[Stored data]
┄┄┄┄┄┄
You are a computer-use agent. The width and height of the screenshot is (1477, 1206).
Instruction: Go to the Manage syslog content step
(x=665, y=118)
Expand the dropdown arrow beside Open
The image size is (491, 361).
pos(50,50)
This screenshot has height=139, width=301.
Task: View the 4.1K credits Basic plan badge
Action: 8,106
┄┄┄┄┄┄
-- What to work on --
Please return the data above exactly as given.

-- Response --
You are a computer-use agent. The width and height of the screenshot is (1477, 1206).
Instruction: Go to the Manage syslog content step
(x=665, y=118)
Expand the dropdown arrow beside Open
The image size is (491, 361).
pos(50,50)
This screenshot has height=139, width=301.
Task: View the 4.1K credits Basic plan badge
Action: 8,106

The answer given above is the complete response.